Bei dem Swiss-Life-Projekt etwas zu kurz kam die Benutzerschulung. «Zurzeit ist die Nutzung von UCC freiwillig. Jeder kann die Software aktivieren, muss es aber nicht», erklärt Vogt. Da jedoch die meisten Anwender im Privatleben schon Erfahrung mit Instant Messengern oder Skype gesammelt haben, kommen die neuen Funktionen am Arbeitsplatz gut an. Bei der Einrichtung und Nutzung helfen den Angestellten gedruckte Anleitungen und eine elektronische Dokumentation.
Urs Rüfenacht vom Inselspital Bern hält eine UCC-Bedürfnisanalyse für Zeitverschwendung.

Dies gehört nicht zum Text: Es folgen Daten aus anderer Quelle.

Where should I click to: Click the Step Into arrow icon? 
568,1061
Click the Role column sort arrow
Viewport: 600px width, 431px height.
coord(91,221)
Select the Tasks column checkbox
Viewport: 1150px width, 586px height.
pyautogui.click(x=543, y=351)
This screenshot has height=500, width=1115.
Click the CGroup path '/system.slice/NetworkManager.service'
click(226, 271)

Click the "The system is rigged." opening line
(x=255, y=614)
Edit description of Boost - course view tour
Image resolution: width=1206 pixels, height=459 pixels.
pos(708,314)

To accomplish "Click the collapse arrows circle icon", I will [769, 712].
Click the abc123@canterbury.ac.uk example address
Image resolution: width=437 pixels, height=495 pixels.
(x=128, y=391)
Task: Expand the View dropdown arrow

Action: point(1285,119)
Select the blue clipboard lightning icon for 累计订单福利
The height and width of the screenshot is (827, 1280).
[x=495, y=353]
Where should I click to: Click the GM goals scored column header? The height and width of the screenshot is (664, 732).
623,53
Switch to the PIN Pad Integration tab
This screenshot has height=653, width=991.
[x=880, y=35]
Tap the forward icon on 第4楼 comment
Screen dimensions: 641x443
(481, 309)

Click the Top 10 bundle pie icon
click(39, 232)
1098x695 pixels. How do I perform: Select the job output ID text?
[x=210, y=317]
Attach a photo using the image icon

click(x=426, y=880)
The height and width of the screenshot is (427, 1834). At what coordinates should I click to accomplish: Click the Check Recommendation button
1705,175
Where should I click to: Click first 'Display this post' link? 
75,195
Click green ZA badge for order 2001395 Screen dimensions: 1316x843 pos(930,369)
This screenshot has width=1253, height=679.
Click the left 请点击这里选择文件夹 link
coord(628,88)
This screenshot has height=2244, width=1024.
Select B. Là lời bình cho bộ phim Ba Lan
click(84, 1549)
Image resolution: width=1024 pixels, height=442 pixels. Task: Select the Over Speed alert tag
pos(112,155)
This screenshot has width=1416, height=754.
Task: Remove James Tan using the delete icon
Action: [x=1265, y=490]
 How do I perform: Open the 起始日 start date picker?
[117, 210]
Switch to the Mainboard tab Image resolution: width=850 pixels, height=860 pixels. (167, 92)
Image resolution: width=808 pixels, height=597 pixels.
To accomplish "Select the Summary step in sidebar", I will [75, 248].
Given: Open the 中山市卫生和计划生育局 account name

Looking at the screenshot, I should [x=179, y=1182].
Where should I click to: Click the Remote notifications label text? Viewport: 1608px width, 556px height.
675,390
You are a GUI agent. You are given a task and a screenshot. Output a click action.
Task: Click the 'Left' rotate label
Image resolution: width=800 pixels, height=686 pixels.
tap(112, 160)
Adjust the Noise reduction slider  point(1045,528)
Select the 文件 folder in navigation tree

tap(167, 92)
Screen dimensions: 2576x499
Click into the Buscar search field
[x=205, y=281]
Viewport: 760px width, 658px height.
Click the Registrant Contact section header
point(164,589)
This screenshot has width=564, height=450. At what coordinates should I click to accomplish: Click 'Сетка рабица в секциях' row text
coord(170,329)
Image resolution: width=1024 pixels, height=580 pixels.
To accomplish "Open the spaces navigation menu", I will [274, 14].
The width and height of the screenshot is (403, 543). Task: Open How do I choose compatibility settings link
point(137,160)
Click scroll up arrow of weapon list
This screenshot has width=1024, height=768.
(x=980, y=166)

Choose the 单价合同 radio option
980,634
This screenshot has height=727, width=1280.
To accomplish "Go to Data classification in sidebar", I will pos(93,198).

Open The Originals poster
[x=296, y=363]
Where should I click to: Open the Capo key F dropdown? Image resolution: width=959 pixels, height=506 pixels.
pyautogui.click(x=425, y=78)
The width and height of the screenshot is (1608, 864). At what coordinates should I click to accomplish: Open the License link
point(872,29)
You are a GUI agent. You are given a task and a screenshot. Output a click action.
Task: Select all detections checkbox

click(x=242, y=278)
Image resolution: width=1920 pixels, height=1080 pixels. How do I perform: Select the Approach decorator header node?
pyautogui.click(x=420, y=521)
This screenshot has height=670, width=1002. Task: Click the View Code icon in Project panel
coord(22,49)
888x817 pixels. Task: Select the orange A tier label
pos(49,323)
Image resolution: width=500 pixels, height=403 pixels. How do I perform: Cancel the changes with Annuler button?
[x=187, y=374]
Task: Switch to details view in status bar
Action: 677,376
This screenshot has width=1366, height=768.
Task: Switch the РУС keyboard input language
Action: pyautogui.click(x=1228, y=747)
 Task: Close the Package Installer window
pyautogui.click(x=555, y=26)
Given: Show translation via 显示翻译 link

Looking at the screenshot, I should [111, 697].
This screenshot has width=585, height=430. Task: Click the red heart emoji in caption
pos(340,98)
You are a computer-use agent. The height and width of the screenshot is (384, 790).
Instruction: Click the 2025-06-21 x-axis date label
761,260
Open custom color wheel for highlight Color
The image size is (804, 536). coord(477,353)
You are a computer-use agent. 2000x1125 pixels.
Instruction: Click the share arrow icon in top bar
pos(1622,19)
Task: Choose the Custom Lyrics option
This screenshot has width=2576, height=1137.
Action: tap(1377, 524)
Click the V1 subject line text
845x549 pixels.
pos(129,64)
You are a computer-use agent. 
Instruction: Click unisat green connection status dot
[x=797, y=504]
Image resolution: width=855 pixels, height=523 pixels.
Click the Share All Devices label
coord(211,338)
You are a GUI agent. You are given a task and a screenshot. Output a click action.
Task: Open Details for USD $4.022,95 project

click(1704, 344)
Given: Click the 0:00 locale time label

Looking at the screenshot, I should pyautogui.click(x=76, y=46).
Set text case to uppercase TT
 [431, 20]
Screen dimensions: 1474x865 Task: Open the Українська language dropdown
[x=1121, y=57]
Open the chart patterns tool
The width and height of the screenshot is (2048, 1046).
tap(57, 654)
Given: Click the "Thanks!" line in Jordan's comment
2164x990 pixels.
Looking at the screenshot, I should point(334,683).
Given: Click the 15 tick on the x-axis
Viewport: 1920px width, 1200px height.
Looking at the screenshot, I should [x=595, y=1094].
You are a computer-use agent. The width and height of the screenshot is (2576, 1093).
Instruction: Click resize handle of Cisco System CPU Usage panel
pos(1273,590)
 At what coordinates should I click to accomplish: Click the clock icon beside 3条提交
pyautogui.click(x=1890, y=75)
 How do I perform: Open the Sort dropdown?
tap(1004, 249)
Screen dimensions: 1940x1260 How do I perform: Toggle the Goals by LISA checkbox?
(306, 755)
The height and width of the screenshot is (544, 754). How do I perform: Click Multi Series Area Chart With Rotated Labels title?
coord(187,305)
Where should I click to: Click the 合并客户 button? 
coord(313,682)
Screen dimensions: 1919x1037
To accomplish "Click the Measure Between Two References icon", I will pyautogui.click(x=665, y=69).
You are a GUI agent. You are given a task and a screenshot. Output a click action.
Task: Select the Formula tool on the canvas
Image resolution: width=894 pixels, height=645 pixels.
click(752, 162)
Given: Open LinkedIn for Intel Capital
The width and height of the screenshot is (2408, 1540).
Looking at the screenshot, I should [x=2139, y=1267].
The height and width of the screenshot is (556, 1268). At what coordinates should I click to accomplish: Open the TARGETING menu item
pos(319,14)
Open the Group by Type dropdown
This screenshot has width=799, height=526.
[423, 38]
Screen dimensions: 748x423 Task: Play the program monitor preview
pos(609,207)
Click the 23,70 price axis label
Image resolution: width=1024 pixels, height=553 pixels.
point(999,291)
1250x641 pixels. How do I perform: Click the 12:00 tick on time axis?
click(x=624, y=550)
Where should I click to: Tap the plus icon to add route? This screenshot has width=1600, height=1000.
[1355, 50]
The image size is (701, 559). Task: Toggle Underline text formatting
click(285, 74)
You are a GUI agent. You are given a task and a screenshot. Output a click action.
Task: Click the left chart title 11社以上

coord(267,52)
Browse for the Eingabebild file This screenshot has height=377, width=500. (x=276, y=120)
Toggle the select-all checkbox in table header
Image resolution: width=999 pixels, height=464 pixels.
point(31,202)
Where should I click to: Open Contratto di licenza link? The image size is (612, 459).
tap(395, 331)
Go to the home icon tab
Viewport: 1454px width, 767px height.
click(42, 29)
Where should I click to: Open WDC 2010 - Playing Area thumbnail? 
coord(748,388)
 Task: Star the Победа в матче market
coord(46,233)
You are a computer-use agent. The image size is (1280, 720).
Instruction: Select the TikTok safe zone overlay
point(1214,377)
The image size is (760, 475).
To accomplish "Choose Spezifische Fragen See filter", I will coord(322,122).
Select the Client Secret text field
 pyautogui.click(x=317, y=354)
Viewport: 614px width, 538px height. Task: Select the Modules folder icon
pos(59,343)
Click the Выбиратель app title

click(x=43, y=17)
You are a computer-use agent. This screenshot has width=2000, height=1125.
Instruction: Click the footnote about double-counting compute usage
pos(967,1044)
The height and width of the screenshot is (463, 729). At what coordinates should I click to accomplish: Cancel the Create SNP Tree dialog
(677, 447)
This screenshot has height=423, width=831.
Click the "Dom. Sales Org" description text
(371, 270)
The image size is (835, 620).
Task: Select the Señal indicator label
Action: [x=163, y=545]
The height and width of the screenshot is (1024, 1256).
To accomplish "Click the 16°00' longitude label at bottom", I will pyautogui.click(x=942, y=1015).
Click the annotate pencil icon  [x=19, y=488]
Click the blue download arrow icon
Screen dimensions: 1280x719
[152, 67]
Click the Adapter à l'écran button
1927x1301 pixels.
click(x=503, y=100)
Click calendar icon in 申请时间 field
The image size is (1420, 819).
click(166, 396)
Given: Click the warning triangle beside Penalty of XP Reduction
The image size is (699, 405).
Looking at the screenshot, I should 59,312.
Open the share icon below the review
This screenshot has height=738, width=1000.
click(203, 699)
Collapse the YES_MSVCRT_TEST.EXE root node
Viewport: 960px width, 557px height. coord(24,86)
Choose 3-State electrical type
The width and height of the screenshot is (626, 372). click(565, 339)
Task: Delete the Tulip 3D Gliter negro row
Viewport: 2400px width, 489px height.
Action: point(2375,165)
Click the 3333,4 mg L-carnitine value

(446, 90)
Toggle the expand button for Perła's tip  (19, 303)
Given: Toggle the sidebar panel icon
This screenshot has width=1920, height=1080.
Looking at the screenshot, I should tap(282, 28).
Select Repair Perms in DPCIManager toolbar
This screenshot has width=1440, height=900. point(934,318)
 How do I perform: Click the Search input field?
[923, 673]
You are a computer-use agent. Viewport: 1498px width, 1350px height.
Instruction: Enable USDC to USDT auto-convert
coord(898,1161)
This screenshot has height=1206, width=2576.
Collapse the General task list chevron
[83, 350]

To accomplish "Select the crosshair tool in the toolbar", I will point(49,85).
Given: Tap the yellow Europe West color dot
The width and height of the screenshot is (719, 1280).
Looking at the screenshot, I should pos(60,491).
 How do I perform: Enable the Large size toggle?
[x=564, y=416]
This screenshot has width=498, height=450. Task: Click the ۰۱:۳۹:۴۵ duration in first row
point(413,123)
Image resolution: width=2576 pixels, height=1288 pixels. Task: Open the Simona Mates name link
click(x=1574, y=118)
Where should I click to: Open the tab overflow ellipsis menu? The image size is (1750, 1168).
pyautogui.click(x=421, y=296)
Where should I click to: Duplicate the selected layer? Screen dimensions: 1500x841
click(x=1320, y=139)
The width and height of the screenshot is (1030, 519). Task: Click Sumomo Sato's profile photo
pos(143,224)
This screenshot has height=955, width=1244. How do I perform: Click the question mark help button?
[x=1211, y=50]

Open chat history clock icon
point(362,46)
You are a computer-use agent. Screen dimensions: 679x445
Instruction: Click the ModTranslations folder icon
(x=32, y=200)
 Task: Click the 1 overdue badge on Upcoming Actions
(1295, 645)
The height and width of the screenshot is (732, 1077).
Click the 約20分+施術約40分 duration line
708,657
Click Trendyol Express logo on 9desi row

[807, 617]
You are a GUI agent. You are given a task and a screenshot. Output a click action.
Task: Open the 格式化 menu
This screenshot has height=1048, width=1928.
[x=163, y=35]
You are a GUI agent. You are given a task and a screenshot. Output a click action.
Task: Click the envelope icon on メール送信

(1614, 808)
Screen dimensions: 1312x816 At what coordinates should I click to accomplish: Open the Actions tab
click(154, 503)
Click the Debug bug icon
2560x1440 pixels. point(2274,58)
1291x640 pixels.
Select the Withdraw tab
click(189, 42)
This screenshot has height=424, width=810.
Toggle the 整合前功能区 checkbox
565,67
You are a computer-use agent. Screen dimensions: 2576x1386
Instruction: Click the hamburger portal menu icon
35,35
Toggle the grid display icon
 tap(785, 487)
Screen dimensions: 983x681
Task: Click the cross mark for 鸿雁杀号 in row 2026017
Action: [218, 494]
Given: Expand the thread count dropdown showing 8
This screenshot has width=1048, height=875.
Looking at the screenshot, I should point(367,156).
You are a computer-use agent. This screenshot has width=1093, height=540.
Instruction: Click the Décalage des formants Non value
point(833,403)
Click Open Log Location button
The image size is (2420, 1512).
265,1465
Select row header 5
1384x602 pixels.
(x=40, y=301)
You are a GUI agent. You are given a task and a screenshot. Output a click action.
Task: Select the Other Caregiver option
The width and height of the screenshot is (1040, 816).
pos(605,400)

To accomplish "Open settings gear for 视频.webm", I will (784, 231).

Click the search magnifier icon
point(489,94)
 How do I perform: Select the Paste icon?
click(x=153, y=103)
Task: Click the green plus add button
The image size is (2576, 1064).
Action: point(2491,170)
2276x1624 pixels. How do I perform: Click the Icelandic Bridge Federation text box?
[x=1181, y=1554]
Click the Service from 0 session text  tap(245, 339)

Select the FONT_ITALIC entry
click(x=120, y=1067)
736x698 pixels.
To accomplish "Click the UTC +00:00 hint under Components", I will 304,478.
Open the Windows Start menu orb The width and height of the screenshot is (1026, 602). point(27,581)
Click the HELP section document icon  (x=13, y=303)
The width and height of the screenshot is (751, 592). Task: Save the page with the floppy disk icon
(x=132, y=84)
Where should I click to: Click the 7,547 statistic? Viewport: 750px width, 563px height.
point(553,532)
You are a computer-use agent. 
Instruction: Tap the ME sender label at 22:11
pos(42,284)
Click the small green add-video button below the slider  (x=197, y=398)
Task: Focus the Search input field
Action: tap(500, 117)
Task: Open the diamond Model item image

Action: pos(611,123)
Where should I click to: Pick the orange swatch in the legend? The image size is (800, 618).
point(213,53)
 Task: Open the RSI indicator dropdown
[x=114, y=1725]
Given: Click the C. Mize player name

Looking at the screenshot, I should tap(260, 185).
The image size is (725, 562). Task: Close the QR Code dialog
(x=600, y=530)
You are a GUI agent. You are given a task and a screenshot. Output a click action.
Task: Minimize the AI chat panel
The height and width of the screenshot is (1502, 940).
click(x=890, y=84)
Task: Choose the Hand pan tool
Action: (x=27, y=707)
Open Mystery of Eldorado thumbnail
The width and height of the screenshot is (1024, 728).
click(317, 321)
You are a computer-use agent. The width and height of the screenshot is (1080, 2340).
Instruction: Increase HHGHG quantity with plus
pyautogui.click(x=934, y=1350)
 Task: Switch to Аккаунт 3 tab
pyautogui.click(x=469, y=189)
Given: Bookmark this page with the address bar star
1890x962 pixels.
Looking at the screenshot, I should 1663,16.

Mehr dazu auf der nächsten Seite.
Wäre ein Fachabteilungsmitarbeiter der Swiss Life vor dem Projektstart nach seinen Forderungen an eine UCC-Lösung gefragt worden, hätte er eventuell das Beispiel Skype genannt. IT-Projektmanager Urs Rüfenacht hat am Inselspital Bern jedoch Personal, das teilweise daheim nicht einmal einen Computer stehen hat. «Diese Kollegen nach ihren Wünschen für eine UCC-Installation zu fragen, ist zwecklos», konstatiert Rüfenacht. Die meisten kennen die Funktionen von UCC nicht. Zudem genügen für die tägliche Arbeit häufig Telefon und E-Mail, so dass UCC auch keinen geschäftlichen Mehrwert liefern kann.
An diesem Punkt die Gespräche mit dem Management über eine UCC-Einführung zu beenden hält der IT-Projektmanager aber für fahrlässig. «Jüngeren Mitarbeitern und künftigen Generationen genügen Telefon und E-Mail möglicherweise nicht mehr im Tagesgeschäft - auch nicht im Spital», meint Rüfenacht. Er initiierte deshalb mit seiner Abteilung einen Pilot, in dem der UCC-Einsatz im medizinischen Umfeld geprüft wird. Dabei stehen nicht nur die tieferen Kosten im Vordergrund, sondern auch neue Anwendungen wie HD-Videokonferenzen bei der Befundanalyse.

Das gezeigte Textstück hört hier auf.